Grégoire Polet a tout lu, tout discuté et fait preuve d’une érudition stupéfiante pour réécrire l’histoire de ces dernières comme si les Indignés avaient pris le pouvoir. Tous les événements sont connus mais sont détournés. On croise Herman Van Rompuy, Angela Merkel. On se retrouve au café le Cabestan, place Saint Job à Uccle.

Le roman démarre avec les Mémoires de Caroline Gracq, une liégeoise passée par MSF et les Indignés. Elle vécut un drame horrible place Saint-Lambert lors de la tuerie de décembre 2011. Elle tenta de ceinturer Nordine Amrani mais une de ses grenades explosa et emporta sa jambe, son bras et un œil. Son infirmité lui donnera un saut d’icône dans son combat pour un monde meilleur et plus solidaire. Avec ses deux amis, Romuald Solis et Remy Thiers, elle crée le mouvement "Tous" qui doit, dans toute l’Europe, renverser le vieux monde politico-économique qui a fait faillite, au profit de la démocratie participative, de discussions ouverte et incessante, d’écologie radicale. Ce discours de rupture amplifié par les réseaux sociaux les emmène au pouvoir. Romuald devient président de la France et n’habite plus l’Elysée. Rémy dirige la Belgique et n’hésite pas à organiser un référendum sur l’indépendance de la Flandre puisque les gens le veulent.

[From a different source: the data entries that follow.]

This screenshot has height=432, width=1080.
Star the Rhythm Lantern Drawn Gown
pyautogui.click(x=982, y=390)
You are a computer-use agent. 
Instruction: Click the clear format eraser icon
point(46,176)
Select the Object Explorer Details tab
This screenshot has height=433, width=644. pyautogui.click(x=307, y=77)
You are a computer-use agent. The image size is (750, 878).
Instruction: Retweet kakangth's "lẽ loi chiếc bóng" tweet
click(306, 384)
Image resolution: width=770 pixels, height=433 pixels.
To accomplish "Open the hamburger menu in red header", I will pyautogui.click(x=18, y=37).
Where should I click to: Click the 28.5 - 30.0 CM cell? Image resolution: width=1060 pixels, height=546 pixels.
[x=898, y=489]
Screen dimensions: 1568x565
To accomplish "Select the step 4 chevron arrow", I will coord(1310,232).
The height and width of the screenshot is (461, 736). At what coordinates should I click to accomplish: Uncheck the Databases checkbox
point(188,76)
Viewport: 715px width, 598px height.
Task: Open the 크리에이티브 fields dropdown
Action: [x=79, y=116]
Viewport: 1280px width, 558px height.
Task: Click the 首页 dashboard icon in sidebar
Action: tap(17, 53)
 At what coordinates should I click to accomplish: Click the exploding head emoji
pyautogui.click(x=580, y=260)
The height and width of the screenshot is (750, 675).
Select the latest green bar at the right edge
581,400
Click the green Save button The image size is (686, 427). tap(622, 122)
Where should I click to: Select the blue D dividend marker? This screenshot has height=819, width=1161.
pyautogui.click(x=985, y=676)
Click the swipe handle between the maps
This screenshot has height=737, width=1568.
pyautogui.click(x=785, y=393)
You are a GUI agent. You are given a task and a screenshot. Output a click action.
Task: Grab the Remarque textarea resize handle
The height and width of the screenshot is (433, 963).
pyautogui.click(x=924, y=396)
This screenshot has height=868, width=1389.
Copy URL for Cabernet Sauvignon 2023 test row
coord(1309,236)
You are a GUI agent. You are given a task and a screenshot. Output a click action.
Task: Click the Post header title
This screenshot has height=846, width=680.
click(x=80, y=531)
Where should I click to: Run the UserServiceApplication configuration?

Grégoire Polet étaye son récit de multiples analyses. Hélas !, trop pour donner au livre sa chair romanesque, écrivant plutôt un conte politique, une "Utopie" comme jadis Thomas More. Même l’assassinat de Romuald, le jeune président français, ajoute à sa gloire, comme Kennedy en 1963. Dans une seconde partie, le récit se poursuit par les Mémoires, cette fois d’un diplomate grec, devenu commissaire européen, Elephtérios Viridis, d’abord sceptique puis adepte de cette révolution qui porte son fils au pouvoir. Grégoire Polet brasse tout : crise grecque, Ukraine, un règlement au Moyen-Orient, promotion de la fusion nucléaire, etc. Mais le diplomate grec impose les compromis parfois nécessaires comme le contrat gazier qui pourrait sauver le Grèce, mais aussi entraîner des morts comme le montre le dernier et court récit d’un citoyen polonais qui a perdu son fils à cause du diplomate. Un roman à thèse, certes trop touffu, plein d’utopies et de rêves, mais qui nous fait sentir aussi qu’un autre monde serait possible, pas si loin de celui dans lequel nous semblons englués sans porte de sortie.


Tous Grégoire Polet Gallimard 349 pp., env. 22 euros

Grégoire Polet dédicacera son roman à la Foire du livre le dimanche 12 mars de 15 à 17h.